We have been cruising, half a block
at a time, my wife, my two children,
all morning, and I have been pointing out
unhurriedly and with some feeling
places of consequence, sacred places,
backyards, lush fields, garages, alleyways.
“There,” I say, “by this big cottonwood,
That’ s where I dropped the fly ball, 1959.”
“And in 1961,” I say, “at this very corner,
Barry Sapolsky tripped me up with his gym bag.”
My son has fallen asleep, my daughter
has been nodding “yes” indiscriminately
for the last half hour, and my wife
has the frozen, wide-eyed look of the undead.
“Maybe lunch,” I say, though I’ m making now
my fourth approach to Curtin Jr. High School,
yellow-bricked, large-windowed, gothic,
where Frank Marone preyed on our terror once
and Janice Lehman walked in beauty.
“Salute, everyone,” I say, “salute,”
bringing my hand up to my brow as we pass
the gilded entrance, “This is where things
of importance happened,” and I am pulling out
from under the car seat a photo album
of old school pictures, “Page 8,” I say,
“Fred Decker, John Carlson by the bike rack,
Mr. Burkett …,” and driving on, following
the invisible map before my eyes.
Now we are drifting toward my boyhood house
and I am showing my wife trellised porches,
bike routes, more than she’ d care to see;
“Why this longing?” she says, “What about now,
the kids, our lives together, lunch, me?”
I give her a kiss and turn right on Cherry
and there in front of our eyes, barely changed,
is the house where all my memories converge.
“Look at the windows of my room,” I say,
“see, there, the shadowy figure moving behind them?”
And before anyone can hope to answer,
I have grabbed my camera, I am snapping
pictures through the windshield, bricks,
dormers, railings, fences, streets, all
are falling thrall to my aim.
“We could be happy here,” I say, putting
another roll of film in and beginning
to nose my car toward Bill Corson’ s house.

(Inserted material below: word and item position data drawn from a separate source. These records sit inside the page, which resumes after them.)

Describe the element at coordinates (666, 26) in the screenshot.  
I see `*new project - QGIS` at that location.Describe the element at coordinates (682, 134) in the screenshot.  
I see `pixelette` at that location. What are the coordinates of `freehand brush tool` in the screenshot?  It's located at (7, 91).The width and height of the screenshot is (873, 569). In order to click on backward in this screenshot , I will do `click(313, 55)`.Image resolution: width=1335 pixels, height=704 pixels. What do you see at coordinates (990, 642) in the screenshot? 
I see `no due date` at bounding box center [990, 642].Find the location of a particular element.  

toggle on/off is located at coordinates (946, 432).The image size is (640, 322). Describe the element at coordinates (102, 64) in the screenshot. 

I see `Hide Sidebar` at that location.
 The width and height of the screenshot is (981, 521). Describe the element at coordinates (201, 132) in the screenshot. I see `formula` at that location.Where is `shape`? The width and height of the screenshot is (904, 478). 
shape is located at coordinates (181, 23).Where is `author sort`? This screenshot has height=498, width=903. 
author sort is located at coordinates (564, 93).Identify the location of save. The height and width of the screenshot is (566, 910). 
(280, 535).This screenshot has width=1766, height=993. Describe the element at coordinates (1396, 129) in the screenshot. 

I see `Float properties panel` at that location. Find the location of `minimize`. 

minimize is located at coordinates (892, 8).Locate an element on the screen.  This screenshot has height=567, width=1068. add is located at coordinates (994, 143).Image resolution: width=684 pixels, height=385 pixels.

“Really, Daddy,” my daughter says; “No chance,”
my wife tacks on, but all I’ m hearing
is the crack of bats in the neighborhood lot
and Danny’ s pearl-handled cap gun going off
and the drone of bees around honeysuckle
and Dewey Waugh’ s gravelly voice
urging on his mower, and the sound
of wind in the cottonwoods is like water,
I am coasting, there is time for everything.